Ihre Familie ist ihr wichtig – und mit der Bundeswehr kann sie jetzt sogar beides verbinden: „Mein Mann ist gerade in der Grundausbildung und wird eine Stelle als Spezialpionier in Husum bekommen“, freut sich Merkel. Auch ihr Sohn hat gerade ein Praktikum bei der Bundeswehr absolviert. Ihre Rückkehr zum Soldatenberuf war für sie deshalb nicht nur eine persönliche Erfolgsgeschichte: „Es ging mir auch um meine Kinder, denen ich ein Vorbild sein will. Dazu gehört für mich auch, dass man seinen Zielen folgt und sich im Leben immer weiterentwickelt.“ Jetzt fühle sie sich gut und wisse, dass sie die richtigen Entscheidungen getroffen hat: Im Leben und im Beruf.
Das sagt Nadines Chef
Auch der Chef freut sich. Für ihn zeige nicht zuletzt die Corona-Krise, dass die Bundeswehr breit aufgestellt sein muss: „Und dazu benötigt die Bundeswehr Fachpersonal, das nicht alles einigermaßen kann, sondern für die jeweilige Aufgabe sehr gut ausgebildet ist“, betont Hertzel. Er sei optimistisch, denn es komme nicht nur ausreichend, sondern offensichtlich auch gutes Personal in die Truppe: „Frau Stabsunteroffizier Merkel ist fachlich versiert und überaus leistungsbereit.“ In ihr weitreichendes Aufgabenfeld habe sie sich schnell und sicher eingearbeitet, sich einen breiten Wissensschatz angeeignet und sei zudem lösungsorientiert und gut vernetzt.

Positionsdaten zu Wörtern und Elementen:
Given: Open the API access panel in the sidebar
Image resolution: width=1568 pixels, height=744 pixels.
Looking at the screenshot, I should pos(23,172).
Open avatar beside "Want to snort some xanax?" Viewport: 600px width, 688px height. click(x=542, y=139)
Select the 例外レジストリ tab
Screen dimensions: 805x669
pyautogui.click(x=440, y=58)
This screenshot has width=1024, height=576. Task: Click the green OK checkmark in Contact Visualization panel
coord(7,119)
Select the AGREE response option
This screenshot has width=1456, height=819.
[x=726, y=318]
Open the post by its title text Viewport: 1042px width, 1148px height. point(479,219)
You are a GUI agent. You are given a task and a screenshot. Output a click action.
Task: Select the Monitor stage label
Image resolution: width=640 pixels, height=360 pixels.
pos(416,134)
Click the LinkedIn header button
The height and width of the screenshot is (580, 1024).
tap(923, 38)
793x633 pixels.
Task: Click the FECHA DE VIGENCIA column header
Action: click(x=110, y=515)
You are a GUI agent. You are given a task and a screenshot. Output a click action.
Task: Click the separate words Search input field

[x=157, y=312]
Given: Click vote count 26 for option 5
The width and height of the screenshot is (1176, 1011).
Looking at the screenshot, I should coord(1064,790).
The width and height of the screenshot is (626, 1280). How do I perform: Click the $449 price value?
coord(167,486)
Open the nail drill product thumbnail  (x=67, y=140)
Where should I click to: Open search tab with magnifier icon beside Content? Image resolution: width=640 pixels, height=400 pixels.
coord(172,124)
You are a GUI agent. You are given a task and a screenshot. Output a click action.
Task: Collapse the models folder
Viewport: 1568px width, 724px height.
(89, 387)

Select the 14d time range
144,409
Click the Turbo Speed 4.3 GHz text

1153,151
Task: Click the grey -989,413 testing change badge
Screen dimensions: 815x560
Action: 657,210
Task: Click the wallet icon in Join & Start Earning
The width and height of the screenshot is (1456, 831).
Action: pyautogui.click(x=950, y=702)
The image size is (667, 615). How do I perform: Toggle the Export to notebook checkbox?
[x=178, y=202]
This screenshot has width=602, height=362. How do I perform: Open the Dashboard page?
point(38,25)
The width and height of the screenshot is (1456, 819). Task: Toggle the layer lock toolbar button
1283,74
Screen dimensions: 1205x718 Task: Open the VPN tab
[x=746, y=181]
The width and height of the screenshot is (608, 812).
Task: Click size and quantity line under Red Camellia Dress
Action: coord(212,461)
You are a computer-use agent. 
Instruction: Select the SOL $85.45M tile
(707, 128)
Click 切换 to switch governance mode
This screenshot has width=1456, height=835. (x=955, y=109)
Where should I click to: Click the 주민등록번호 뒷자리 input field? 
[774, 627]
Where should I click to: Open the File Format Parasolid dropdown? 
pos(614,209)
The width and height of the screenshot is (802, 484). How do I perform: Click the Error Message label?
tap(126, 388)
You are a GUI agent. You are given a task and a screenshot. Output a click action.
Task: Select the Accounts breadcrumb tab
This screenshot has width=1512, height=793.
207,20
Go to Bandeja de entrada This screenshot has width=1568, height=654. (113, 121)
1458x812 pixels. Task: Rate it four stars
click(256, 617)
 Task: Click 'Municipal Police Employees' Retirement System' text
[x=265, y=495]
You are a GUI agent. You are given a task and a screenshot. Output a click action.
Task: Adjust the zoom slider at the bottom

ZU LÖSENDE AUFGABEN:
1. Gib aus dem Seitentext die Passage zwischen „Das sagt Nadines“ und „und gut vernetzt.“ einschließlich dieser Wörter wortgetreu aus.
2. In welchem Ort wird Merkels Mann laut Seitentext eine Stelle als Spezialpionier bekommen?
Die Zeilen spielen dabei keine Rolle.

DIE LÖSUNGEN:
1.
Das sagt Nadines Chef
Auch der Chef freut sich. Für ihn zeige nicht zuletzt die Corona-Krise, dass die Bundeswehr breit aufgestellt sein muss: „Und dazu benötigt die Bundeswehr Fachpersonal, das nicht alles einigermaßen kann, sondern für die jeweilige Aufgabe sehr gut ausgebildet ist“, betont Hertzel. Er sei optimistisch, denn es komme nicht nur ausreichend, sondern offensichtlich auch gutes Personal in die Truppe: „Frau Stabsunteroffizier Merkel ist fachlich versiert und überaus leistungsbereit.“ In ihr weitreichendes Aufgabenfeld habe sie sich schnell und sicher eingearbeitet, sich einen breiten Wissensschatz angeeignet und sei zudem lösungsorientiert und gut vernetzt.

2. In Husum.